» Work required
Could you reproduce all of the entries below without a single change?

» Supplied entries
"""

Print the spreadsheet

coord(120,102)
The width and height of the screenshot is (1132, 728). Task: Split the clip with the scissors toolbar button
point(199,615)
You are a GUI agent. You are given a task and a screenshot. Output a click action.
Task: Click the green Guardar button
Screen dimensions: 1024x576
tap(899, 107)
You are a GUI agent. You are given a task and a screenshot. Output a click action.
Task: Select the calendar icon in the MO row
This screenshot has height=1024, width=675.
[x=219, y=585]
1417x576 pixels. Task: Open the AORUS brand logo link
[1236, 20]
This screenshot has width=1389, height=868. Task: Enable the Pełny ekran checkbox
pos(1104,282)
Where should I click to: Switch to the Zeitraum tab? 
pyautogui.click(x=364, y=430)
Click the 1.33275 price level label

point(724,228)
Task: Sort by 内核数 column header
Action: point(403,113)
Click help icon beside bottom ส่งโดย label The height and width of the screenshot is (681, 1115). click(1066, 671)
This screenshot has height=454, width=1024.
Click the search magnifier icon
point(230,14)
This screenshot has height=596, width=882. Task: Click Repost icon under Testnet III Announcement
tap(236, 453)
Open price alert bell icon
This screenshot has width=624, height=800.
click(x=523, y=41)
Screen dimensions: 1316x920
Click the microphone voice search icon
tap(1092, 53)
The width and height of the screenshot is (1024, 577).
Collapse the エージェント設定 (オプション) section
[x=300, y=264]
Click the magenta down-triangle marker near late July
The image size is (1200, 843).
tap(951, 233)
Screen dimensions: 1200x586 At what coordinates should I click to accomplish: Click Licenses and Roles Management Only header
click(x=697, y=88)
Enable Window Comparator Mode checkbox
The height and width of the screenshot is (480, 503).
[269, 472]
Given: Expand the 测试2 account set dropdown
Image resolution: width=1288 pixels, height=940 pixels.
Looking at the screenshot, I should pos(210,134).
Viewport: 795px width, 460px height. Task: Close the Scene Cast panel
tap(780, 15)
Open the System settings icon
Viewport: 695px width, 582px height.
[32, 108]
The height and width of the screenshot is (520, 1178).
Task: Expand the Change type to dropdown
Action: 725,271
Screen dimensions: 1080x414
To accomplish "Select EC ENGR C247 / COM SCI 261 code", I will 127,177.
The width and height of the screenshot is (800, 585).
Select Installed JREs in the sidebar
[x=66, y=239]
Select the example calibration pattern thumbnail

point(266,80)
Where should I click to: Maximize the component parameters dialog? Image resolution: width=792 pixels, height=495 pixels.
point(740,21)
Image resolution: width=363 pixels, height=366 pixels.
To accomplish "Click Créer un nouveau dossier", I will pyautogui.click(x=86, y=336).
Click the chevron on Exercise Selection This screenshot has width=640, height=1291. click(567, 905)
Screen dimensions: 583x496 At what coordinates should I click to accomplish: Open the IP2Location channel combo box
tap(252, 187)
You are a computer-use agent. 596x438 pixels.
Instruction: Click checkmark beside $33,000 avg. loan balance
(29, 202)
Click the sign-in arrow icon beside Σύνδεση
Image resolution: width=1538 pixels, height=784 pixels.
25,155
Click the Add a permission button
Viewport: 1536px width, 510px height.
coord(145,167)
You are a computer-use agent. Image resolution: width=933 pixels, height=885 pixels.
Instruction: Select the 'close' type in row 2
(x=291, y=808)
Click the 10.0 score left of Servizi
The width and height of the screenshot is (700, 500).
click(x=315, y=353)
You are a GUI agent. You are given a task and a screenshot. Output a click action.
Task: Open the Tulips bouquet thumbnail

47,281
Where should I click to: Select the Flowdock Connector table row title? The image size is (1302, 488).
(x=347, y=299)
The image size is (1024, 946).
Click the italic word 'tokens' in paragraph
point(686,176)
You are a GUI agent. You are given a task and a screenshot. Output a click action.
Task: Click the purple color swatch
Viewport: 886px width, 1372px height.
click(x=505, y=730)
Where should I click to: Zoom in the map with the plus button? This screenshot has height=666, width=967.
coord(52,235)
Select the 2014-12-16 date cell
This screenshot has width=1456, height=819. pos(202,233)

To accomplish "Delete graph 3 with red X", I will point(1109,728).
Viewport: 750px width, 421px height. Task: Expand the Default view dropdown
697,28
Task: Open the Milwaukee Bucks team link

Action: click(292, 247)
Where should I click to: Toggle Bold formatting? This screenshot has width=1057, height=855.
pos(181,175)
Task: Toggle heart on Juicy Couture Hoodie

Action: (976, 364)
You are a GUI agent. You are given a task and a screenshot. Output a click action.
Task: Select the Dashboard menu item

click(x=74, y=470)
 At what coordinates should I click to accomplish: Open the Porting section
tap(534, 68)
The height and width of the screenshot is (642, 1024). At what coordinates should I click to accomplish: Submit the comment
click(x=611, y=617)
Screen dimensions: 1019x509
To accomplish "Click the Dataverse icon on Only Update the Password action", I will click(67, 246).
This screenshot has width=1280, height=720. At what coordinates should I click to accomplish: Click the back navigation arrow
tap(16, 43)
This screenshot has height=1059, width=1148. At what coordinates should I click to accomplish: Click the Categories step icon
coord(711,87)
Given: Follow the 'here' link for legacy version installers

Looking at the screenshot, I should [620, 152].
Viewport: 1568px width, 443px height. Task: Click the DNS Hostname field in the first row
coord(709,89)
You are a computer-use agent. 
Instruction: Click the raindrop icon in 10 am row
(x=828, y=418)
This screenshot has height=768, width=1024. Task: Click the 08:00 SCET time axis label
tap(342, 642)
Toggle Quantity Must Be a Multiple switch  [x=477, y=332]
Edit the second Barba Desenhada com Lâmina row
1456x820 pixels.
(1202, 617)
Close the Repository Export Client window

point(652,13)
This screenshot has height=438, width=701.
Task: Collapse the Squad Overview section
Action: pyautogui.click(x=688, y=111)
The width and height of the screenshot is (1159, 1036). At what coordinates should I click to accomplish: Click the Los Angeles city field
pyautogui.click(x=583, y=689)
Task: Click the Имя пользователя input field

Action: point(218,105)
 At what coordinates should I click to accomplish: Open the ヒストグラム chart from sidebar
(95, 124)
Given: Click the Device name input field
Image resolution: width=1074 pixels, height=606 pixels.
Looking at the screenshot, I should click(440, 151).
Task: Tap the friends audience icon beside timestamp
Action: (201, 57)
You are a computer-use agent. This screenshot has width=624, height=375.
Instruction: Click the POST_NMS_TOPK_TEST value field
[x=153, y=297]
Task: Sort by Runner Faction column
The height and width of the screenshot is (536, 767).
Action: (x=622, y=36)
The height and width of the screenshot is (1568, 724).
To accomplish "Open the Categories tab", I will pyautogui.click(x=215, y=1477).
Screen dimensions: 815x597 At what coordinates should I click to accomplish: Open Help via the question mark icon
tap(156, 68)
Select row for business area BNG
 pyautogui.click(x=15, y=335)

"""

» Response below
Print the spreadsheet

coord(120,102)
The width and height of the screenshot is (1132, 728). Task: Split the clip with the scissors toolbar button
point(199,615)
You are a GUI agent. You are given a task and a screenshot. Output a click action.
Task: Click the green Guardar button
Screen dimensions: 1024x576
tap(899, 107)
You are a GUI agent. You are given a task and a screenshot. Output a click action.
Task: Select the calendar icon in the MO row
This screenshot has height=1024, width=675.
[x=219, y=585]
1417x576 pixels. Task: Open the AORUS brand logo link
[1236, 20]
This screenshot has width=1389, height=868. Task: Enable the Pełny ekran checkbox
pos(1104,282)
Where should I click to: Switch to the Zeitraum tab? 
pyautogui.click(x=364, y=430)
Click the 1.33275 price level label

point(724,228)
Task: Sort by 内核数 column header
Action: point(403,113)
Click help icon beside bottom ส่งโดย label The height and width of the screenshot is (681, 1115). click(1066, 671)
This screenshot has height=454, width=1024.
Click the search magnifier icon
point(230,14)
This screenshot has height=596, width=882. Task: Click Repost icon under Testnet III Announcement
tap(236, 453)
Open price alert bell icon
This screenshot has width=624, height=800.
click(x=523, y=41)
Screen dimensions: 1316x920
Click the microphone voice search icon
tap(1092, 53)
The width and height of the screenshot is (1024, 577).
Collapse the エージェント設定 (オプション) section
[x=300, y=264]
Click the magenta down-triangle marker near late July
The image size is (1200, 843).
tap(951, 233)
Screen dimensions: 1200x586 At what coordinates should I click to accomplish: Click Licenses and Roles Management Only header
click(x=697, y=88)
Enable Window Comparator Mode checkbox
The height and width of the screenshot is (480, 503).
[269, 472]
Given: Expand the 测试2 account set dropdown
Image resolution: width=1288 pixels, height=940 pixels.
Looking at the screenshot, I should pos(210,134).
Viewport: 795px width, 460px height. Task: Close the Scene Cast panel
tap(780, 15)
Open the System settings icon
Viewport: 695px width, 582px height.
[32, 108]
The height and width of the screenshot is (520, 1178).
Task: Expand the Change type to dropdown
Action: 725,271
Screen dimensions: 1080x414
To accomplish "Select EC ENGR C247 / COM SCI 261 code", I will 127,177.
The width and height of the screenshot is (800, 585).
Select Installed JREs in the sidebar
[x=66, y=239]
Select the example calibration pattern thumbnail

point(266,80)
Where should I click to: Maximize the component parameters dialog? Image resolution: width=792 pixels, height=495 pixels.
point(740,21)
Image resolution: width=363 pixels, height=366 pixels.
To accomplish "Click Créer un nouveau dossier", I will pyautogui.click(x=86, y=336).
Click the chevron on Exercise Selection This screenshot has width=640, height=1291. click(567, 905)
Screen dimensions: 583x496 At what coordinates should I click to accomplish: Open the IP2Location channel combo box
tap(252, 187)
You are a computer-use agent. 596x438 pixels.
Instruction: Click checkmark beside $33,000 avg. loan balance
(29, 202)
Click the sign-in arrow icon beside Σύνδεση
Image resolution: width=1538 pixels, height=784 pixels.
25,155
Click the Add a permission button
Viewport: 1536px width, 510px height.
coord(145,167)
You are a computer-use agent. Image resolution: width=933 pixels, height=885 pixels.
Instruction: Select the 'close' type in row 2
(x=291, y=808)
Click the 10.0 score left of Servizi
The width and height of the screenshot is (700, 500).
click(x=315, y=353)
You are a GUI agent. You are given a task and a screenshot. Output a click action.
Task: Open the Tulips bouquet thumbnail

47,281
Where should I click to: Select the Flowdock Connector table row title? The image size is (1302, 488).
(x=347, y=299)
The image size is (1024, 946).
Click the italic word 'tokens' in paragraph
point(686,176)
You are a GUI agent. You are given a task and a screenshot. Output a click action.
Task: Click the purple color swatch
Viewport: 886px width, 1372px height.
click(x=505, y=730)
Where should I click to: Zoom in the map with the plus button? This screenshot has height=666, width=967.
coord(52,235)
Select the 2014-12-16 date cell
This screenshot has width=1456, height=819. pos(202,233)

To accomplish "Delete graph 3 with red X", I will point(1109,728).
Viewport: 750px width, 421px height. Task: Expand the Default view dropdown
697,28
Task: Open the Milwaukee Bucks team link

Action: click(292, 247)
Where should I click to: Toggle Bold formatting? This screenshot has width=1057, height=855.
pos(181,175)
Task: Toggle heart on Juicy Couture Hoodie

Action: (976, 364)
You are a GUI agent. You are given a task and a screenshot. Output a click action.
Task: Select the Dashboard menu item

click(x=74, y=470)
 At what coordinates should I click to accomplish: Open the Porting section
tap(534, 68)
The height and width of the screenshot is (642, 1024). At what coordinates should I click to accomplish: Submit the comment
click(x=611, y=617)
Screen dimensions: 1019x509
To accomplish "Click the Dataverse icon on Only Update the Password action", I will click(67, 246).
This screenshot has width=1280, height=720. At what coordinates should I click to accomplish: Click the back navigation arrow
tap(16, 43)
This screenshot has height=1059, width=1148. At what coordinates should I click to accomplish: Click the Categories step icon
coord(711,87)
Given: Follow the 'here' link for legacy version installers

Looking at the screenshot, I should [620, 152].
Viewport: 1568px width, 443px height. Task: Click the DNS Hostname field in the first row
coord(709,89)
You are a computer-use agent. 
Instruction: Click the raindrop icon in 10 am row
(x=828, y=418)
This screenshot has height=768, width=1024. Task: Click the 08:00 SCET time axis label
tap(342, 642)
Toggle Quantity Must Be a Multiple switch  [x=477, y=332]
Edit the second Barba Desenhada com Lâmina row
1456x820 pixels.
(1202, 617)
Close the Repository Export Client window

point(652,13)
This screenshot has height=438, width=701.
Task: Collapse the Squad Overview section
Action: pyautogui.click(x=688, y=111)
The width and height of the screenshot is (1159, 1036). At what coordinates should I click to accomplish: Click the Los Angeles city field
pyautogui.click(x=583, y=689)
Task: Click the Имя пользователя input field

Action: point(218,105)
 At what coordinates should I click to accomplish: Open the ヒストグラム chart from sidebar
(95, 124)
Given: Click the Device name input field
Image resolution: width=1074 pixels, height=606 pixels.
Looking at the screenshot, I should click(440, 151).
Task: Tap the friends audience icon beside timestamp
Action: (201, 57)
You are a computer-use agent. This screenshot has width=624, height=375.
Instruction: Click the POST_NMS_TOPK_TEST value field
[x=153, y=297]
Task: Sort by Runner Faction column
The height and width of the screenshot is (536, 767).
Action: (x=622, y=36)
The height and width of the screenshot is (1568, 724).
To accomplish "Open the Categories tab", I will pyautogui.click(x=215, y=1477).
Screen dimensions: 815x597 At what coordinates should I click to accomplish: Open Help via the question mark icon
tap(156, 68)
Select row for business area BNG
 pyautogui.click(x=15, y=335)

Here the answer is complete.